Uma outra coisa que me acontece frequentemente:

Faço uma pequena gentileza e a outra pessoa reage como se aquilo tivesse sido uma prova de amor, um gesto de amizade, uma demonstração de carinho, como se nunca ninguém tivesse sido amorosa, amiga, carinhosa com ela.

E eu, apesar de saber que não enganei ninguém, ainda assim me sinto um fingidor, pois meu simples gesto de gentileza deu àquela pessoa uma impressão totalmente equivocada dos meus sentimentos.

Por um lado, diante de uma recepção tão desproporcional, meu consolo é pensar:

"Tomara que ela só tenha dito isso por educação!"

Ao mesmo tempo, por outro lado, também sei que nossos padrões de polidez estão cada vez mais baixos: Em um mundo bruto, um mero gesto de atenção parece mesmo prova de amor verdadeiro.

Se eu tivesse a sinceridade de uma criança de cinco anos, responderia:

"Perdão, eu nem te conheço, você não significa nada pra mim. fiz apenas um pequeno carinho que faria por qualquer pessoa, por simples respeito humano, e que não significa nenhum tipo de conexão significativa. Sinto muito a vida ter te tratado tão mal, as pessoas terem sido tão brutas, que uma besteirinha dessas parece tão maior do que realmente deveria ser."

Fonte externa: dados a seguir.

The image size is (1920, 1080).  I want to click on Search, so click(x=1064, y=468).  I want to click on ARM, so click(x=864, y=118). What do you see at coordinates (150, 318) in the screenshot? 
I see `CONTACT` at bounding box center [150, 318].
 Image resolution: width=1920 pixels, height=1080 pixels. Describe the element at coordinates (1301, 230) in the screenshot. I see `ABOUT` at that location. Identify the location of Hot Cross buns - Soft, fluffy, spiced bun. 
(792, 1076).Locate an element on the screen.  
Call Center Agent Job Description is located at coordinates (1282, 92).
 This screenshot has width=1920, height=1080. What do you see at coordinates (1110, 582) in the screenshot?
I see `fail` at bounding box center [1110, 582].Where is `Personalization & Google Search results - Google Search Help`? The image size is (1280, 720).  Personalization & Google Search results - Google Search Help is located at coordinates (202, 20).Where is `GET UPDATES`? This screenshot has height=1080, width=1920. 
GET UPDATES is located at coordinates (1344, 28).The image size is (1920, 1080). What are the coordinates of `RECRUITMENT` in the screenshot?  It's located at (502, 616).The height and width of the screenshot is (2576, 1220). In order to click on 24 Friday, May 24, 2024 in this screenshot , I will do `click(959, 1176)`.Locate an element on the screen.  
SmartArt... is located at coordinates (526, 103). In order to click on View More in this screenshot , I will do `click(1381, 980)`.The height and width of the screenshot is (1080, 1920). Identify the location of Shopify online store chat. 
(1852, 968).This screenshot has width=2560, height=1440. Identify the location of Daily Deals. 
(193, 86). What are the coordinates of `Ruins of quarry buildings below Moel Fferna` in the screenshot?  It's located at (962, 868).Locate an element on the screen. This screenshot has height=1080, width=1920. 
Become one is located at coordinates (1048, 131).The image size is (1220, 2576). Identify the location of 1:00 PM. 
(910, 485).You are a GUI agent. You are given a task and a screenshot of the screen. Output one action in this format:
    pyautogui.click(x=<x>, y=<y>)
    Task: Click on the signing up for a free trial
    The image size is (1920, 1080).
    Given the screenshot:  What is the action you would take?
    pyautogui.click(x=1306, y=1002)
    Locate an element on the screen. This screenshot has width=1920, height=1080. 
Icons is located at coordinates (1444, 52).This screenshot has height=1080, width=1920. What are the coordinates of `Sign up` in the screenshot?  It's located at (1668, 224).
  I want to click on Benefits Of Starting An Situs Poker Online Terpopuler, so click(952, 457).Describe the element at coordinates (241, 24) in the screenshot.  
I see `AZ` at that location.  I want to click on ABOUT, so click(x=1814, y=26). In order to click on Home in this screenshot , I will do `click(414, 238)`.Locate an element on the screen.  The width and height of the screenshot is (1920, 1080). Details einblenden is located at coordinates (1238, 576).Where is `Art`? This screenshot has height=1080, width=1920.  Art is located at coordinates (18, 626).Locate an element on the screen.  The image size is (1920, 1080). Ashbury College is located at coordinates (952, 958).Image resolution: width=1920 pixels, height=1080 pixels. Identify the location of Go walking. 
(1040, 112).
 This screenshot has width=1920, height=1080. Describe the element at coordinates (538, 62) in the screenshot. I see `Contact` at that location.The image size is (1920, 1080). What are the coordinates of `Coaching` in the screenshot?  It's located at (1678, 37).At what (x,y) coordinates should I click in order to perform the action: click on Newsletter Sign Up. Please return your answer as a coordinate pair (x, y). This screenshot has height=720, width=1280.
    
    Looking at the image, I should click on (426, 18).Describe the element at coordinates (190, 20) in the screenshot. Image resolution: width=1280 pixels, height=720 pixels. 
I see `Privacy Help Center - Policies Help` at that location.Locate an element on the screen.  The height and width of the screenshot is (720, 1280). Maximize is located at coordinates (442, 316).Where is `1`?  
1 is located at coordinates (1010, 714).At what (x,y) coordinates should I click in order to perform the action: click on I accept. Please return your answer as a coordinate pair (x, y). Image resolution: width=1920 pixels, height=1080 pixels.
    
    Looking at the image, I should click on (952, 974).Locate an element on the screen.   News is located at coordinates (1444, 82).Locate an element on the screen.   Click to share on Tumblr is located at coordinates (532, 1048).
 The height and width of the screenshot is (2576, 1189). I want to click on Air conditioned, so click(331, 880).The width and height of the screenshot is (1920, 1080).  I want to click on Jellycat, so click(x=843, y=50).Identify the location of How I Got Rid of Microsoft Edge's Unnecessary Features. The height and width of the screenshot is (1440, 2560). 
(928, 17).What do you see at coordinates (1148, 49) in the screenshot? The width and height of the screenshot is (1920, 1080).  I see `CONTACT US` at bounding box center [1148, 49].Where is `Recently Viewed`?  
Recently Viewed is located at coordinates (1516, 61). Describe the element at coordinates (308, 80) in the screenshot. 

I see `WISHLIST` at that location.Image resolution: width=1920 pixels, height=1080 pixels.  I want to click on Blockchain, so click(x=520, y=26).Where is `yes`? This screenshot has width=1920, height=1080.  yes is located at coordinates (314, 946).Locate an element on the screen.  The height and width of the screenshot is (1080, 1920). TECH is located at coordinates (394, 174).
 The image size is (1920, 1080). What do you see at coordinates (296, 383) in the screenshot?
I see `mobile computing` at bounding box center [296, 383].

Mas nunca falo nada: como o cachorro que você estica a mão para fazer um carinho e ele afasta a cabeça, essa pessoa também já apanhou demais. Aceito sua gratidão, lhe dou um abraço apertado e faço votos que a vida passe a lhe tratar melhor.

Às vezes, ao ouvir isso, ela pergunta, desconfiada, me olhando como se eu fosse algum leitor de mentes:

"Como você sabe que a vida me tratou mal?"

E eu, pra fugir do assunto, incorporo o mestre zen do meu koan favorito, e digo apenas:

"Beba mais chá!"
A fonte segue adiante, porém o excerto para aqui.